Flickr getting a geography revamp

By Stephen Shankland on 22 October 2007

Tags: flickr | geotag | photo sharing | map | page

Flickr has 42 million photos with geotags -- information called metadata that records the location where a photo was taken -- and now it's trying to let users get more out of them.

At the Web 2.0 Summit on Friday, Flickr co-founder Stewart Butterfield plans to demonstrate two new features, which are scheduled to debut in coming weeks. First is a revamped Flickr map page, an interface that lets people look at the photos taken at a specific location. Next is a new "places" feature that lets people explore specific geographic sites -- a catalog of more than 70,000 so far.

For a look at the new pages, you can look at a gallery of Flickr screenshots we posted. And Yahoo itself is posting some information on the new feature.

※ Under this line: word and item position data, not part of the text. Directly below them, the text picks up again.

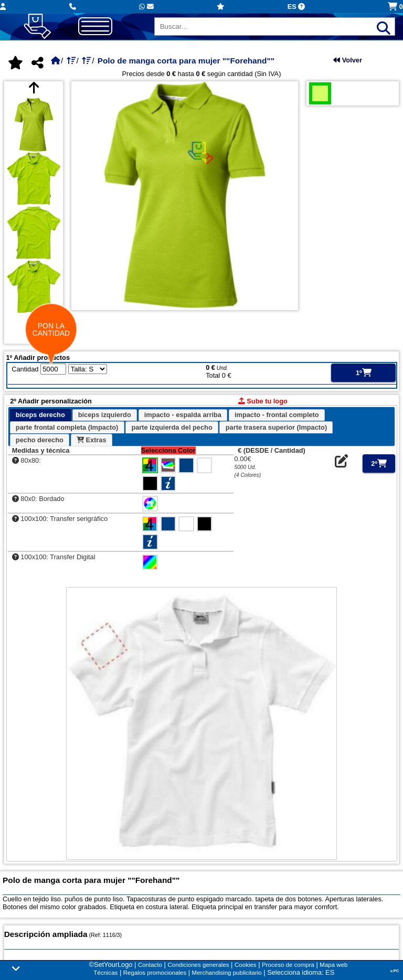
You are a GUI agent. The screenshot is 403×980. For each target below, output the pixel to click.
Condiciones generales (198, 965)
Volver (347, 60)
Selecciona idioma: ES (301, 972)
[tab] (40, 416)
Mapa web (333, 965)
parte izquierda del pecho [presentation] (172, 427)
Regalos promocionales (155, 973)
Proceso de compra (288, 965)
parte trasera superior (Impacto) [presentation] (276, 427)
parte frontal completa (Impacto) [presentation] (67, 427)
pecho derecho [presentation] (39, 440)
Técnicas (105, 973)
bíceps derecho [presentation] (40, 414)
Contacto (150, 965)
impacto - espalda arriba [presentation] (183, 414)
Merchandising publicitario (227, 973)
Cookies (246, 965)
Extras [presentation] (91, 440)
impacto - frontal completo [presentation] (277, 414)
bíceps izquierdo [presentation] (104, 414)
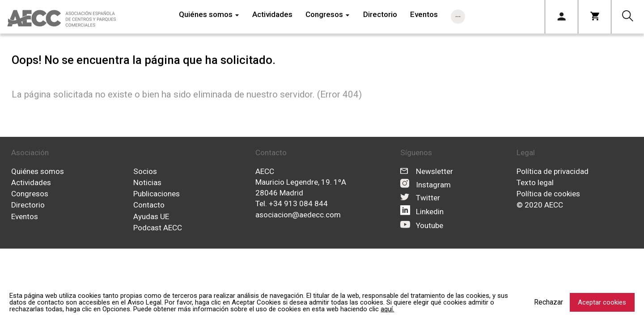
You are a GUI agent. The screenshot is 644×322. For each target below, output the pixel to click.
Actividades (31, 182)
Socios (145, 171)
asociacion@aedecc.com (298, 215)
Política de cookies (548, 194)
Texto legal (535, 182)
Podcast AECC (157, 228)
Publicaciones (157, 194)
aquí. (387, 309)
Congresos (30, 194)
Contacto (149, 205)
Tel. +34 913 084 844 (292, 203)
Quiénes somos (38, 171)
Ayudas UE (151, 216)
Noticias (147, 182)
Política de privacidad (552, 171)
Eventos (25, 216)
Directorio (28, 205)
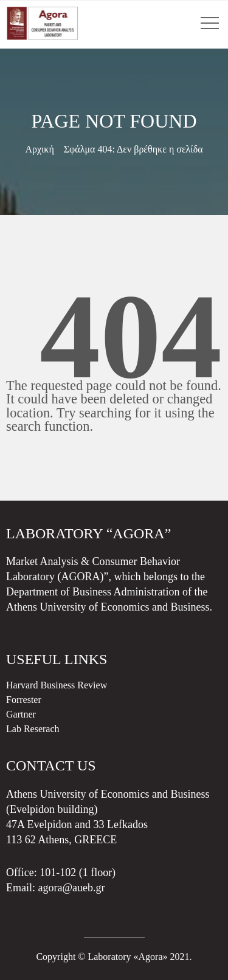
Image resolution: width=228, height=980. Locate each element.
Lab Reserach (33, 728)
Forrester (24, 699)
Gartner (21, 714)
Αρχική (39, 149)
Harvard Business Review (57, 685)
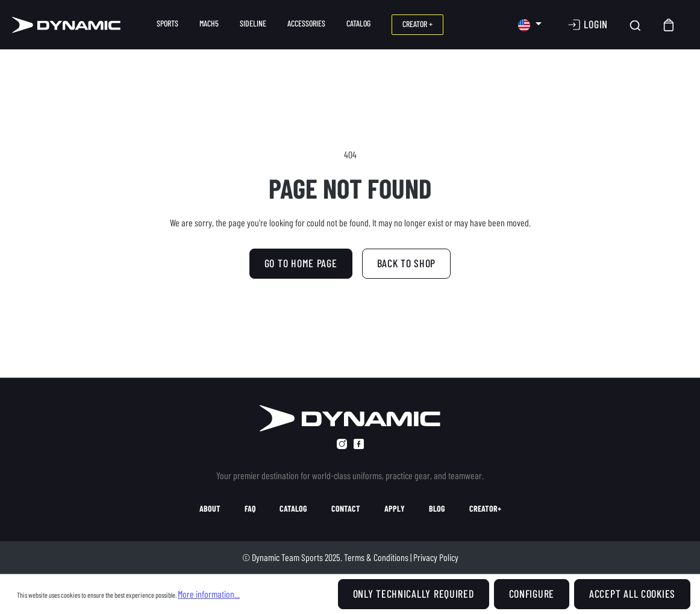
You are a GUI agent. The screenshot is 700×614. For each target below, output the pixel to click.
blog (437, 509)
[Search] (635, 25)
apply (395, 509)
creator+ (485, 509)
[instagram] (342, 444)
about (210, 509)
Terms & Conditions (376, 557)
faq (250, 509)
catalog (293, 509)
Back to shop (407, 263)
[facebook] (358, 444)
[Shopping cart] (669, 25)
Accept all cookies (632, 594)
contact (346, 509)
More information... (208, 594)
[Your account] (587, 25)
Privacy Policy (436, 557)
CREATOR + (417, 23)
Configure (531, 594)
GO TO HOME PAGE (301, 263)
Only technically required (413, 594)
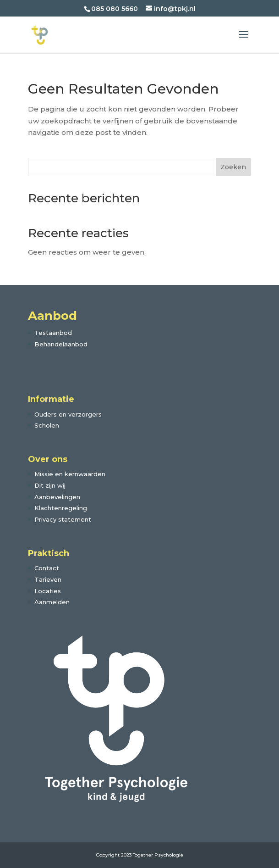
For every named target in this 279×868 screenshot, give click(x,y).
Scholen (47, 425)
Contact (47, 568)
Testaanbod (53, 333)
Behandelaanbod (61, 344)
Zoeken (233, 167)
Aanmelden (52, 602)
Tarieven (48, 579)
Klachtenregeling (60, 508)
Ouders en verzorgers (68, 414)
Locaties (48, 591)
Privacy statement (63, 519)
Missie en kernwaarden (70, 474)
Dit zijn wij (50, 485)
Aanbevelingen (57, 497)
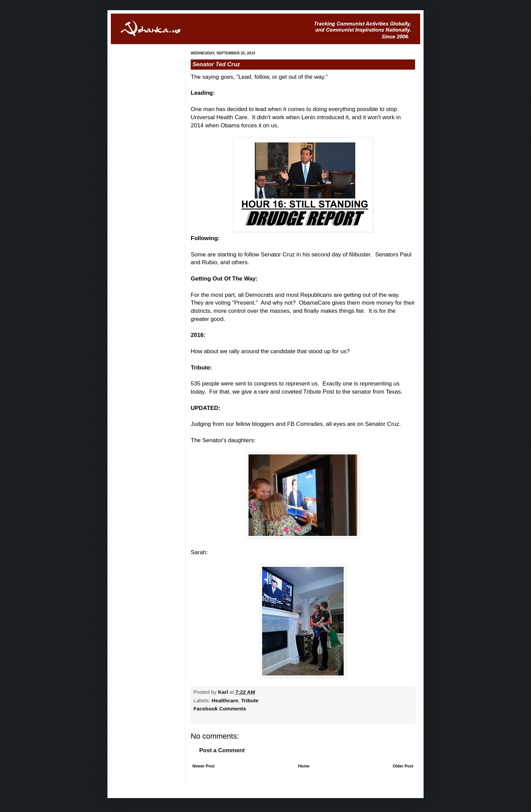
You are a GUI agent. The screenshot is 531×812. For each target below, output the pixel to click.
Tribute (250, 700)
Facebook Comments (220, 708)
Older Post (403, 766)
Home (304, 766)
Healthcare (225, 700)
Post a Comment (222, 750)
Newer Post (203, 766)
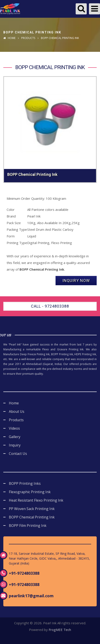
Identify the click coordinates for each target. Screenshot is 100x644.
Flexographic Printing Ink (30, 492)
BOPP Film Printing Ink (28, 526)
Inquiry (14, 445)
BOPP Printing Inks (25, 484)
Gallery (14, 437)
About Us (16, 412)
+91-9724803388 (24, 573)
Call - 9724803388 (50, 306)
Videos (14, 428)
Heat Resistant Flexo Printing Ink (36, 500)
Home (9, 38)
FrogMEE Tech (60, 630)
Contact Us (18, 454)
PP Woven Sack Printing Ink (32, 509)
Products (28, 38)
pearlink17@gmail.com (31, 596)
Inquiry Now (76, 280)
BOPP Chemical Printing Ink (32, 517)
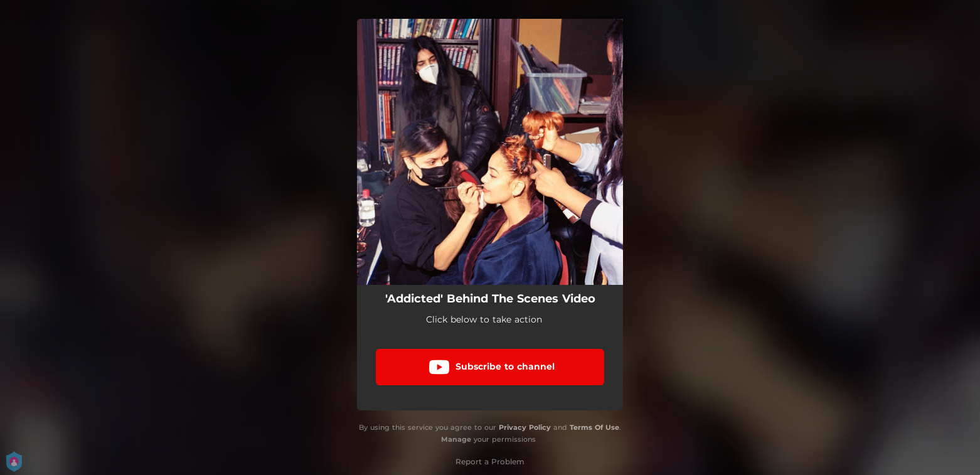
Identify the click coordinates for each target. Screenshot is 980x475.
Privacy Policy (525, 427)
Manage (456, 439)
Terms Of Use (594, 427)
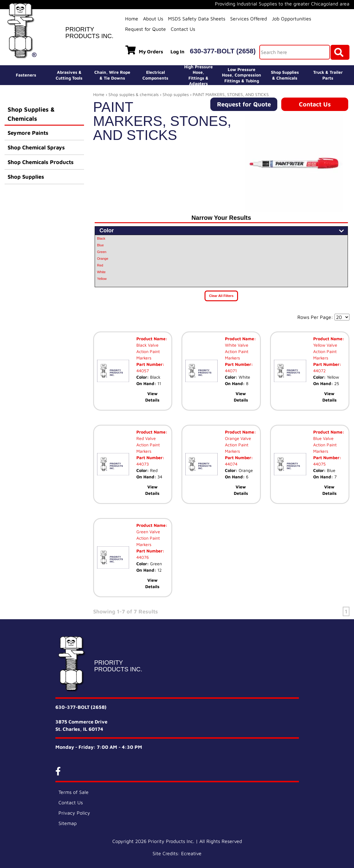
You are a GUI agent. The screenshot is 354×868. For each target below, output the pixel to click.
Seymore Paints (28, 133)
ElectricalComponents (155, 75)
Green (102, 252)
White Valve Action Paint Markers (237, 351)
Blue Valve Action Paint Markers (325, 444)
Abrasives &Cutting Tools (69, 75)
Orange (103, 258)
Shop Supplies (26, 177)
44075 (319, 464)
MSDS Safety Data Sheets (197, 19)
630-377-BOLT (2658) (223, 51)
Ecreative (191, 853)
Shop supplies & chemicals (133, 94)
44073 (142, 464)
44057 (142, 370)
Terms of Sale (73, 792)
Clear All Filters (221, 296)
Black (101, 238)
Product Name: (152, 338)
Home (132, 19)
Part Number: (150, 364)
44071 (231, 370)
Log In (177, 52)
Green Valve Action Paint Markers (148, 538)
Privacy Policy (74, 813)
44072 (319, 370)
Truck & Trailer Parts (328, 75)
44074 (231, 464)
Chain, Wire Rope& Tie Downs (112, 75)
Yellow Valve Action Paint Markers (325, 351)
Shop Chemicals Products (41, 162)
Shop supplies (176, 94)
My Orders (144, 50)
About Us (153, 19)
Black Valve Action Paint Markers (148, 351)
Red (100, 265)
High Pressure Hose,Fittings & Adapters (198, 75)
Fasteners (26, 75)
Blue (100, 245)
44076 (142, 557)
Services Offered (248, 19)
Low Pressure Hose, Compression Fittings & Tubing (241, 75)
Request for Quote (145, 29)
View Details (152, 397)
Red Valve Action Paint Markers (148, 444)
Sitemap (68, 823)
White (101, 272)
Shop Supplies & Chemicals (31, 114)
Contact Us (183, 29)
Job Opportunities (291, 19)
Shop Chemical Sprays (36, 147)
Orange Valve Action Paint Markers (238, 444)
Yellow (102, 279)
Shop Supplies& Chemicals (285, 75)
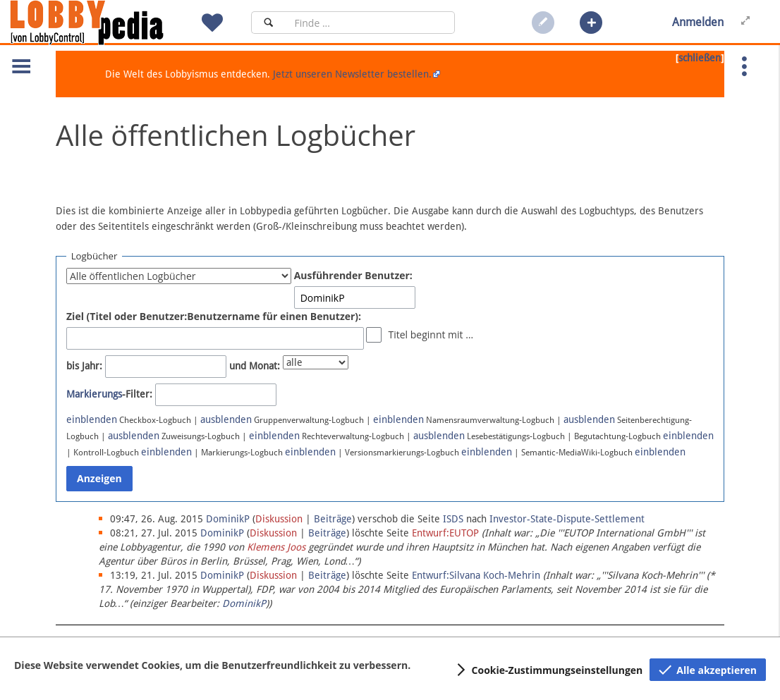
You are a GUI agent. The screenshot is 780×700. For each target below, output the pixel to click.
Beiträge (333, 519)
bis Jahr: (84, 366)
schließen (700, 58)
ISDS (453, 519)
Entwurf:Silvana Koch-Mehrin (476, 575)
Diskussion (279, 519)
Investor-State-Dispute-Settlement (567, 519)
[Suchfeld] (370, 23)
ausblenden (226, 419)
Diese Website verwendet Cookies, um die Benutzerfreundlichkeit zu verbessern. (212, 665)
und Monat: (255, 366)
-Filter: (109, 394)
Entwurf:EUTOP (445, 533)
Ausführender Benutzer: (353, 275)
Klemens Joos (276, 547)
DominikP (244, 603)
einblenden (92, 419)
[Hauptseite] (111, 23)
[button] (591, 23)
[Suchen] (268, 23)
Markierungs (94, 394)
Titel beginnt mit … (430, 334)
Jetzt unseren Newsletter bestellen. (352, 74)
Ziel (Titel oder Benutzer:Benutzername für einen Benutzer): (214, 316)
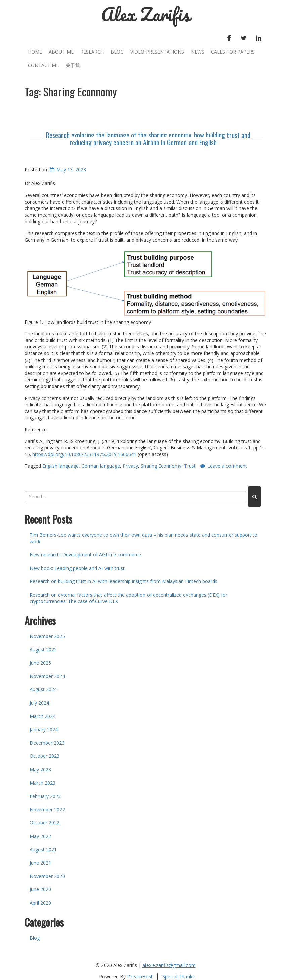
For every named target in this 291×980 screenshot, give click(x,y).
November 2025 (47, 636)
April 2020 (40, 903)
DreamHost (140, 976)
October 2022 (44, 822)
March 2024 (43, 716)
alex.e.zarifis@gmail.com (169, 965)
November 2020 (47, 876)
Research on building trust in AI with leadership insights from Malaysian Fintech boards (123, 581)
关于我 (73, 65)
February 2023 (45, 796)
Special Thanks (178, 976)
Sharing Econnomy (161, 466)
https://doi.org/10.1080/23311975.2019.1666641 (84, 454)
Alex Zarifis (146, 14)
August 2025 (43, 649)
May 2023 (40, 769)
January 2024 (44, 729)
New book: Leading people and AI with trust (77, 568)
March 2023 (43, 783)
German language (101, 466)
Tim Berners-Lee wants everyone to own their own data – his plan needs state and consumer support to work (144, 538)
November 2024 (47, 676)
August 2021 (43, 850)
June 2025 (40, 663)
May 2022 (40, 836)
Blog (117, 51)
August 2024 (43, 689)
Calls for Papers (232, 51)
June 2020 (40, 889)
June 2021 (40, 862)
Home (35, 51)
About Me (61, 51)
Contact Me (43, 65)
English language (60, 466)
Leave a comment (227, 466)
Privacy (130, 466)
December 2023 (47, 743)
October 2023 (44, 756)
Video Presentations (157, 51)
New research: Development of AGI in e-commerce (85, 554)
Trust (190, 466)
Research (92, 51)
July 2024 (39, 703)
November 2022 (47, 809)
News (198, 51)
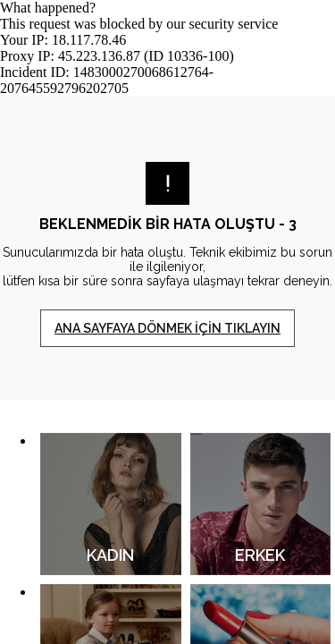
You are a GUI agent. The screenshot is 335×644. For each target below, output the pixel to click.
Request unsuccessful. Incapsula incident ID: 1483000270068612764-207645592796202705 (167, 322)
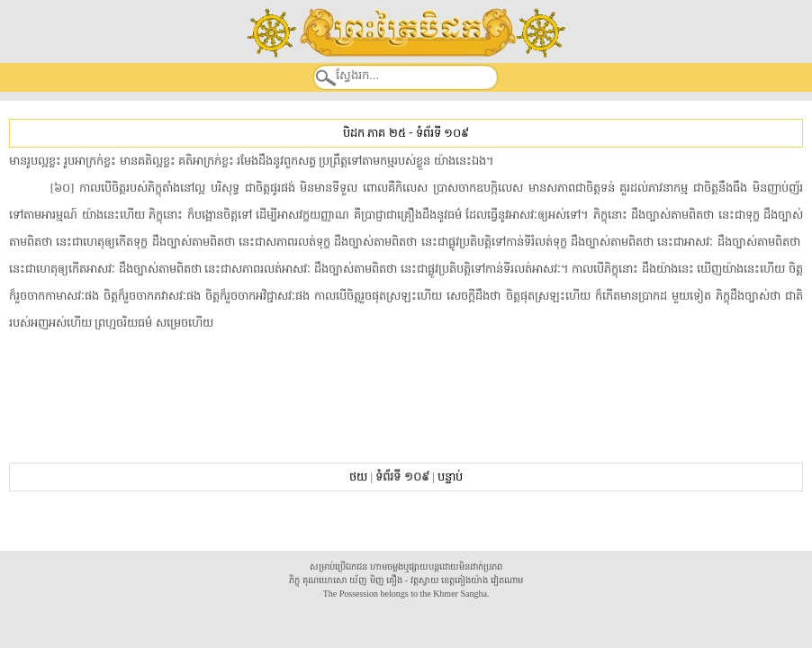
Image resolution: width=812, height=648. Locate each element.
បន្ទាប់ (450, 476)
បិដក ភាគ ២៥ (374, 132)
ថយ (358, 476)
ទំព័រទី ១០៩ (442, 132)
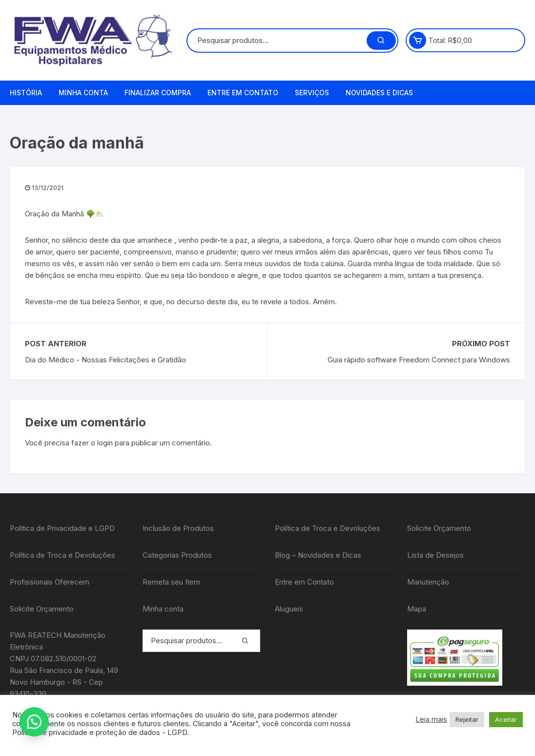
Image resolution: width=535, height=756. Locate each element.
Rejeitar (467, 719)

The changes bring some refinement to the current world of geotagging, which is not for the faint of heart.

Flickr's current map interface presents users with a map dotted with pink circles; a number in each circle indicates how many photos tagged with that location have been recently uploaded to Flickr. The new maps interface replaces those circles with the descriptive tags commonly used to label regional photos.

For example, some areas are likely to show tags with geographic descriptions such as "London." Others could get event-based tags that show a spurt in popularity, such as the San Francisco Bay to Breakers race, Butterfield said. Not too many words fit on a map of the world, but users can click a button to bring up a fresh supply.

"The current user interface is slow and confusing. People don't get the idea of a paging through photos in this kind of user interface," Butterfield said.

So far the tag interface appears at the global map level, but Flickr will gradually spread it to more local views, said Dan Catt, a Flickr engineer who works on the mapping technology.

The places pages offer a prepackaged view of thousands of locations. Clicking on a link on the maps page can take a user to the nearby place page, sifted to show the tag on which the user clicked. The page itself shows recent and interesting photos taken at the site, featured photographers who have photographed the region often, and popular and recent tags that lead to a new category of photos for that area.